Which of the aforementioned statements is true?

1 only

2 only

Both 1 and 2

Neither 1 nor 2

Explanation

  • A Ministry of Culture initiative called “Mausam” will be carried out by the Indira Gandhi National Centre for the Arts (IGNCA), New Delhi, as the primary coordinating body, with assistance from the National Museum and the Archeological Survey of India as partner bodies.
  • At the 38th meeting of the World Heritage Committee of the United Nations, held in Doha, Qatar, in 2014, “Project Mausam” was introduced by the Ministry of Culture of the Government of India.
  • Project “Mausam” is investigating important processes and phenomena that link different areas of the Indian Ocean littoral as well as those that connect the coastal centres to their hinterlands with a focus on monsoon patterns, cultural channels, and maritime landscapes.
  • Project “Mausam” broadly aims to comprehend how contacts throughout the Indian Ocean have been shaped by knowledge of and manipulation of the monsoon winds and have resulted in the transmission of shared knowledge systems, cultures, technologies, and ideas via maritime channels.
  • At the macro level, it seeks to reconnect and re-establish interactions between nations of the Indian Ocean region, which would result in a better understanding of cultural values and concerns; at the micro level, the focus is on comprehending national cultures in their local marine environment.
  • The scope of the project falls under a number of UNESCO cultural conventions, to which the Indian government has signed on and is represented by the Ministry of Culture and ASI as the coordinating agency.
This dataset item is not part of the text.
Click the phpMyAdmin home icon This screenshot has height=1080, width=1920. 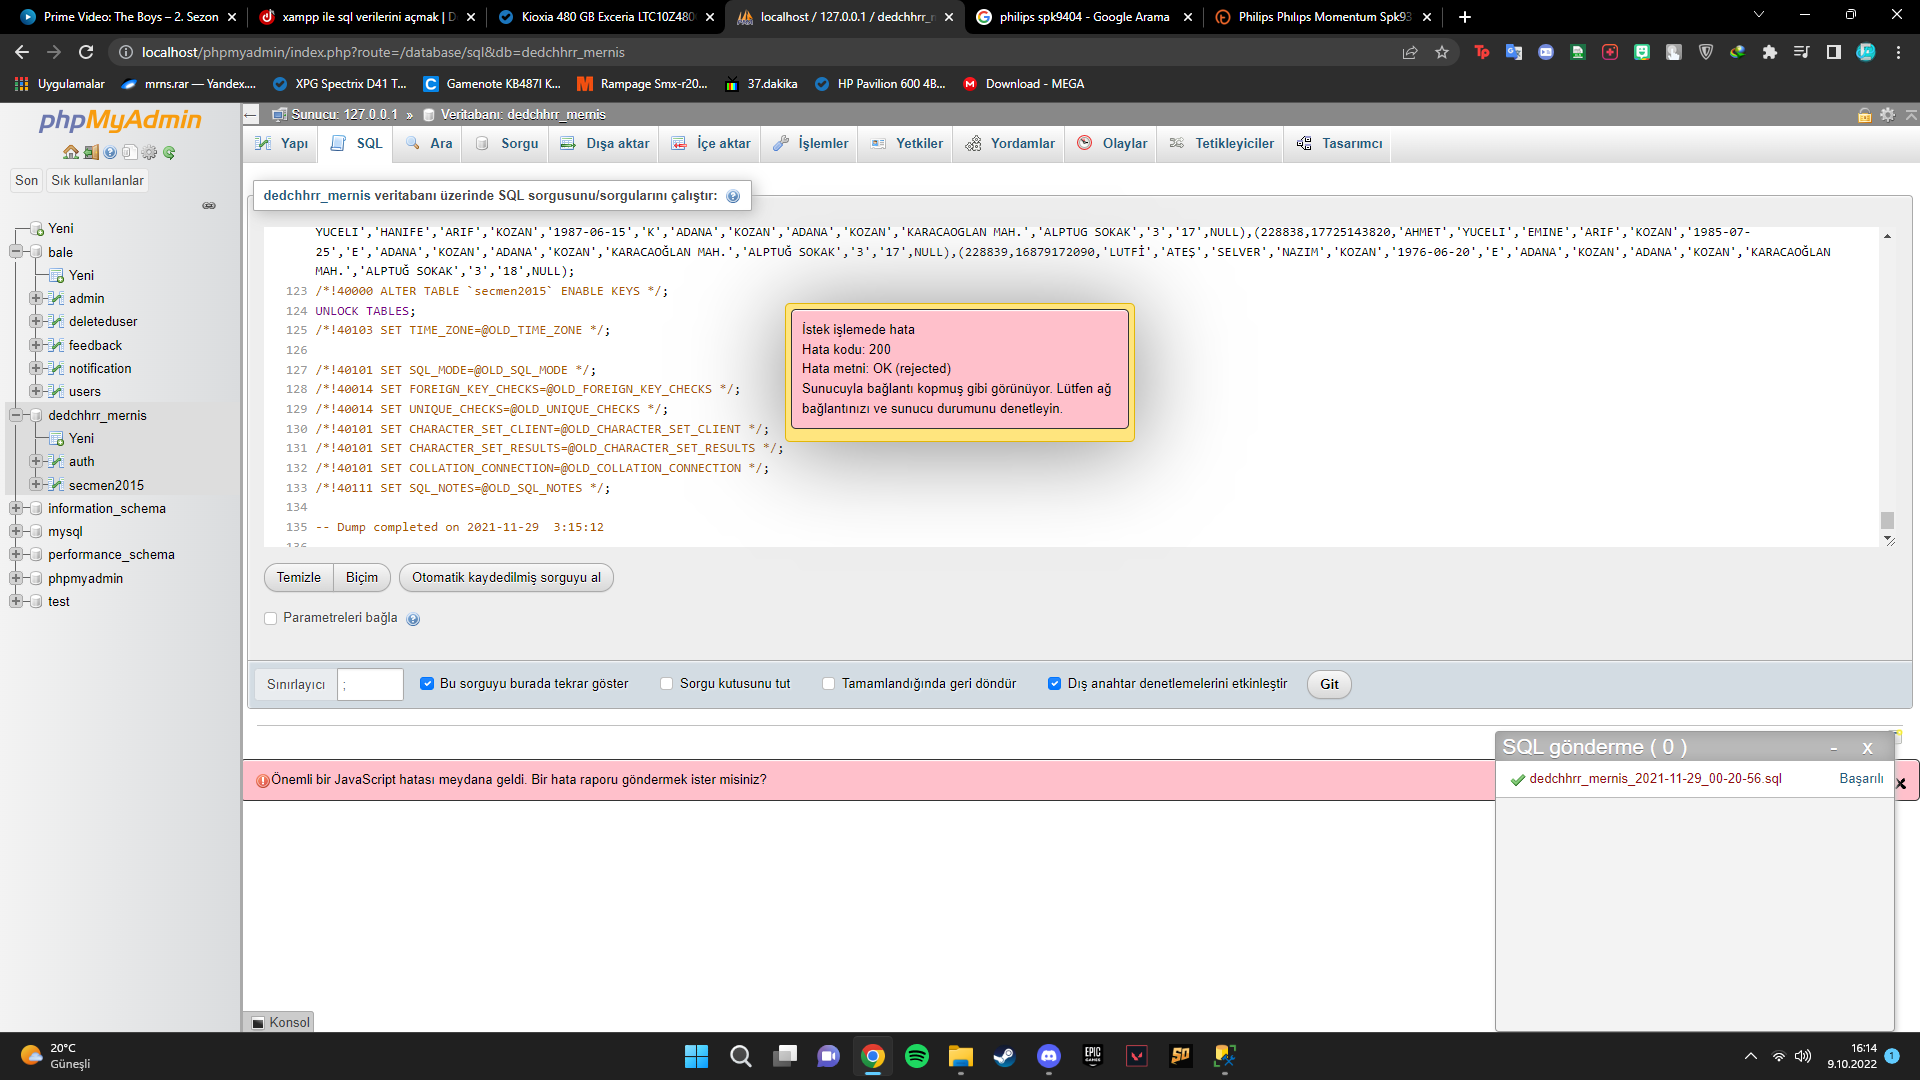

10. Which of the following nations first produced the 2000-year-old stone inscription known as the Rosetta Stone, which is currently in the British Museum?

Spain

Japan

Egypt

Italy

Explanation

  • The Stone is a fragment of a larger stone slab that has shattered. It has a statement cut into it in three different writing styles.
  • It was a crucial hint that assisted specialists in learning how to read Egyptian hieroglyphs (a writing system that used pictures as signs).
  • The writing on the Stone is a decree—an official message—about the ruler (Ptolemy V, r. 204–181 BC). Every temple in Egypt received copies of the decree, which were inscribed on enormous stone slabs called stelae. It claims that the monarch was backed by the priests of a temple in Memphis, Egypt.
  • The decree is written three times: once in hieroglyphs (appropriate for a priestly decree), once in Demotic, the cursive Egyptian script used on a daily basis and meaning “language of the people,” and once in Ancient Greek, the language of government at the time because Egypt’s rulers at the time were Greco-Macedonians following Alexander the Great’s conquest.
  • From 1798 to 1801, Napoleon Bonaparte waged a campaign in Egypt with the aim of controlling the East Mediterranean and undermining the British control of India. Even though accounts of the Stone’s discovery in July 1799 are now rather hazy, the theory that soldiers in Napoleon’s army accidentally discovered it is the one that is most widely believed. On July 15, 1799, while laying the groundwork for an expansion to a fort close to the Nile Delta town of Rashid (Rosetta), they stumbled upon the Rosetta Stone. According to the stipulations of the Treaty of Alexandria (1801), the stone and other artefacts discovered by the French passed to the British after Napoleon’s defeat.